Hug all the faces
Hugging Face announced a mega Series D funding round of $235 million this week. The investment from Salesforce, Google, Amazon, Nvidia, Intel, AMD, Qualcomm, and others, values the company at $4.5 billion.
Between the lines:
The company, a leader in the MLOps space, plans to double down on other areas like AI research and enterprise support.
But it's worth noting that Hugging Face's annualized revenue is reported to be at less than $45 million - 1/100th of its latest valuation.
Undoubtedly, a large chunk of the money will go towards more Nvidia GPUs, as the chipmaker plans to triple its production of H100s in 2024.
I don't cover much funding news, because raising money is not the same as doing significant research or building an outstanding product. But to provide some context, here are a few AI fundraises from August alone:
Anthropic raised $100 million with a plan to build a telco-focused LLM.
Modular, a platform for developing AI systems, raised $100 million.
Resilience, a cyber insurance startup, raised $100 million.
Tenstorrent, an AI chipmaker, raised $100 million.
Viome, which sells supplements based on AI-driven microbiome analysis, raised $86.5 million.
Elemental Cognition, makers of enterprise chatbot LLMs, raised $60 million.
Simon Data, which uses ML for analytics and marketing automation, raised $54 million.
Weights & Biases, a (different) AI development platform, raised $50 million.
Tractian, which uses AI and sensors to spot mechanical failures, raised $45 million.
And CoreWeave, which previously raised over $500 million to offer GPUs for AI training, secured $2.3 billion in debt financing.
Code Llama
Not content to go a whole month between foundation model releases, Meta rolled out Code Llama. The model can generate code and help debug human-written software.
Why it matters:
Code Llama is based on Llama 2, and is similarly licensed for research and commercial use.
Unlike other recently-released coding models, Code Llama seems to be competitive with Github’s Copilot - meaning we might see more sophisticated code-generating programs and agents soon.
But maybe the most interesting detail is from the research paper - the best model version, “Unnatural Code Llama,” wasn’t released to the public. It seems like it was trained on another LLM’s output, which may violate TOS.
Elsewhere in the FAANG free-for-all:
Meta also released SeamlessM4T, a model that can translate and transcribe nearly 100 languages across text and speech.
YouTube and UMG are exploring how to use music in AI tools and how to pay artists for AI-generated music. Meanwhile, The Verge looks deeper at Google's various copyright dilemmas.
Microsoft adds another AI ally in Databricks, as it plans a new business service.
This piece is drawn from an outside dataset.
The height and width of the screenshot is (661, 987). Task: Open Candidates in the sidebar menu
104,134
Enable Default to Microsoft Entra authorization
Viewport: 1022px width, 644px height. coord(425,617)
And while not technically Big Tech, OpenAI is bringing fine-tuning to ChatGPT.
Peak AI
In this moment, AI is overhyped. It’s clear to me that the expectations of AI far outstrip its current capabilities. But we're currently somewhere on the technology sigmoid curve with AI - and we don't know whether recent breakthroughs have put us at the end of the curve, or at the beginning.
Yes, but:
Critics like
argue that AI demand is already shrinking, and that most use cases are related to spamming and scamming.Others, like
and , believe we're at the start of a new technology wave, and offer predictions on what the future holds. (Though the latter admits that we're reaching the limits of our current AI).And if you want a refresher on how exactly we got here, Ars Technica has a great deep dive on exactly that.
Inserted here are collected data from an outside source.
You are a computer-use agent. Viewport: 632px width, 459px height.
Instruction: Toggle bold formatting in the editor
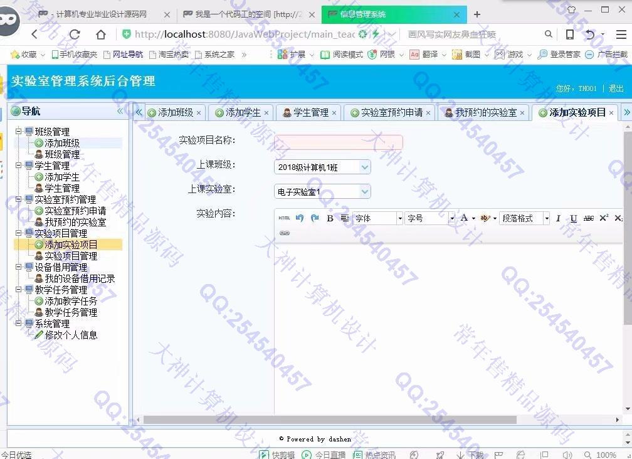[x=330, y=218]
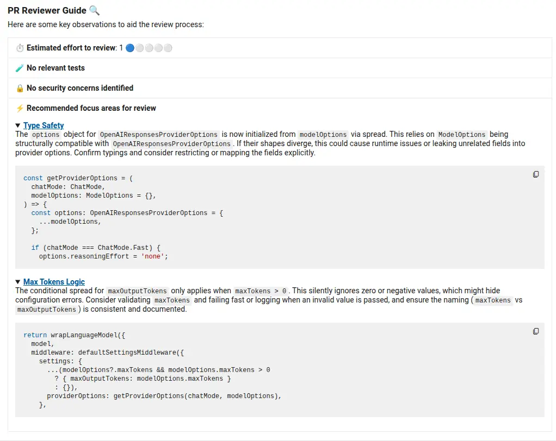Viewport: 556px width, 441px height.
Task: Copy the getProviderOptions code snippet
Action: (x=536, y=174)
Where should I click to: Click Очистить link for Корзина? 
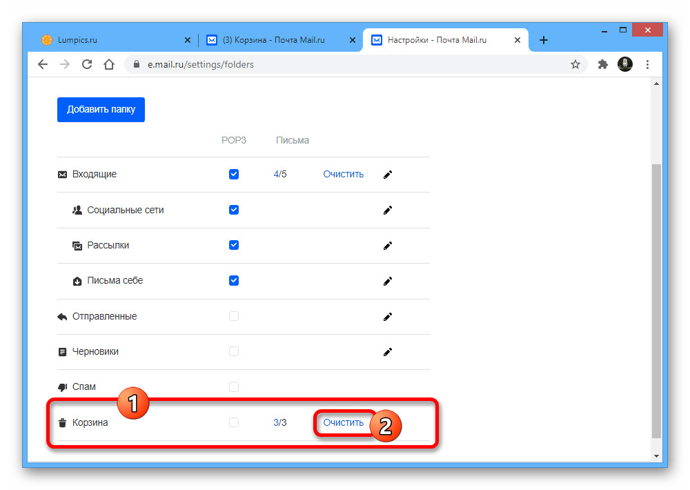343,422
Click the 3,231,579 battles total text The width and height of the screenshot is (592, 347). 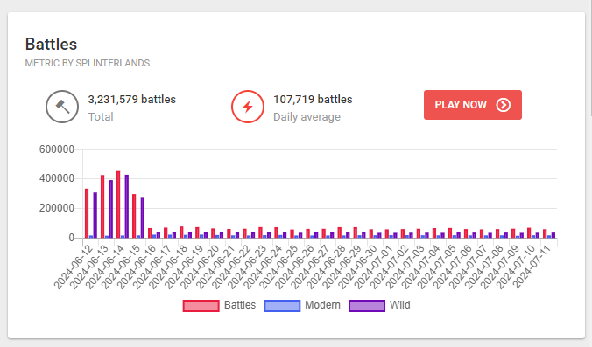tap(131, 100)
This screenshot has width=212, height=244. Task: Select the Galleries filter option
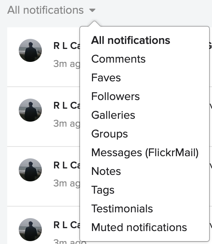click(113, 115)
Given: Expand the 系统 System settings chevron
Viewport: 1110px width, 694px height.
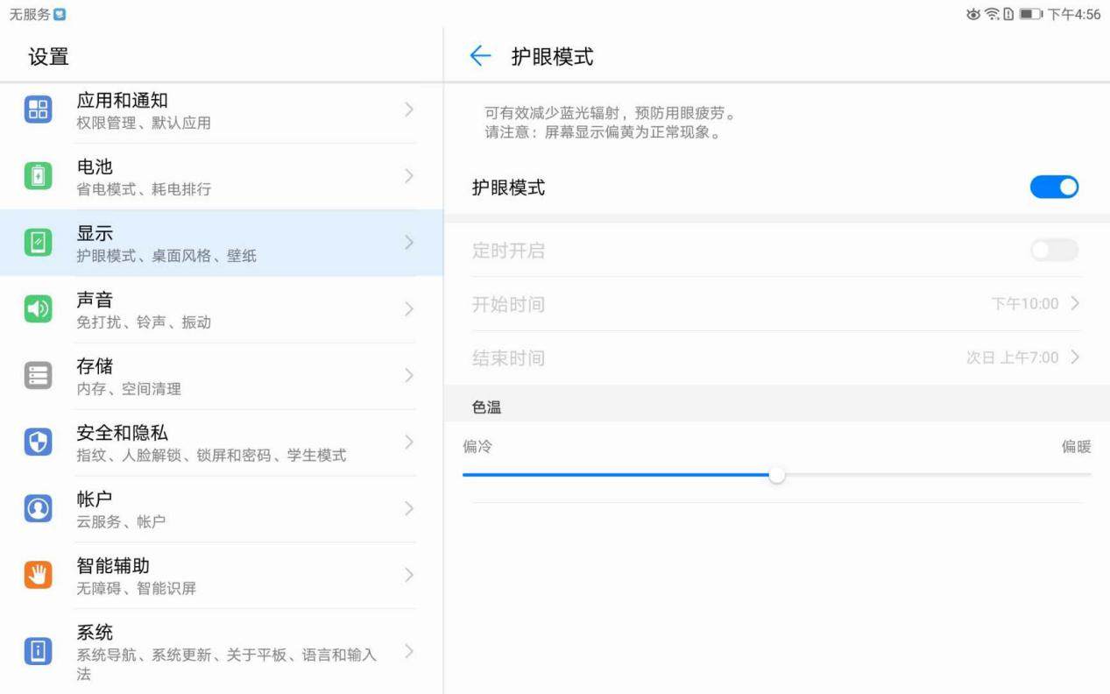Looking at the screenshot, I should (x=408, y=652).
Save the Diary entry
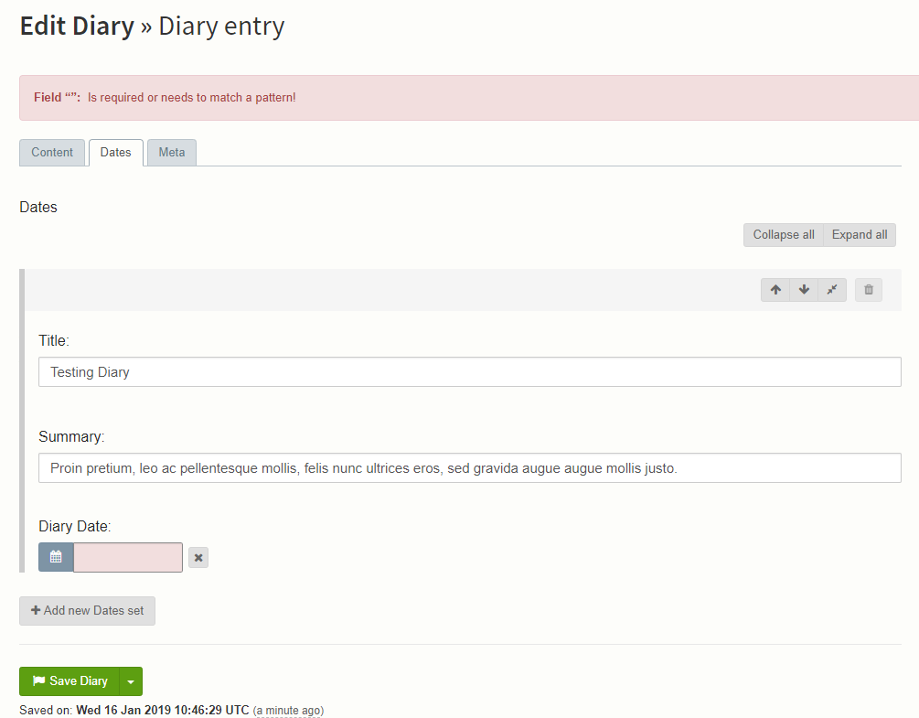This screenshot has width=919, height=718. tap(73, 680)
The bottom line: For what it’s worth, I do think LLMs are a transformational technology - one that we’ll be grappling with for years to come. The promise of ChatGPT has a long way to go, with several critical hurdles to overcome. But I’m not ready to dismiss the long-term potential of AI just yet - though I’m not ready to pray at the altar of ChatGPT, either.
Things happen
OpenAI Stanford and UCSF turn thoughts into AI speech. Twilio’s AI-powered tools. Inside the internet’s biggest AI porn marketplace. 40% of the S&P 500 mentioned AI in earnings calls (but not official filings). Nvidia’s older chips, hobbled for the Chinese market, still see huge demand. Interviews with Microsoft’s CEO and CTO on AI. The UK in talks to buy £100 million in GPUs for national AI resources. Books3, a widely-used LLM dataset of 170K works, including copyrighted novels. Why Sergey Brin left retirement to work on AI. How Creative Commons licenses work with generative AI. Science, Nature, and other journals grapple with AI-written papers. You (probably) don’t need to fine-tune an LLM. ElevenLabs can now fake your voice in 30 languages. Deepmind’s AI art project.
Charlie, I understand why you don't cover funding as much, nor do I think you ought to, but of course it's a tremendous force. The market is very likely going to be a huge participant in deciding what the next successful venture will be, and where the brightest minds will go.
Glad to see some diversification in where those funds go!
For sure! I think part of why I shy away from it is my own background/bias - having been in Silucon Valley most of my career, I'm a little jaded when it comes to flashy fundraises. But cutting edge AI is so capital intensive that the money actually does matter.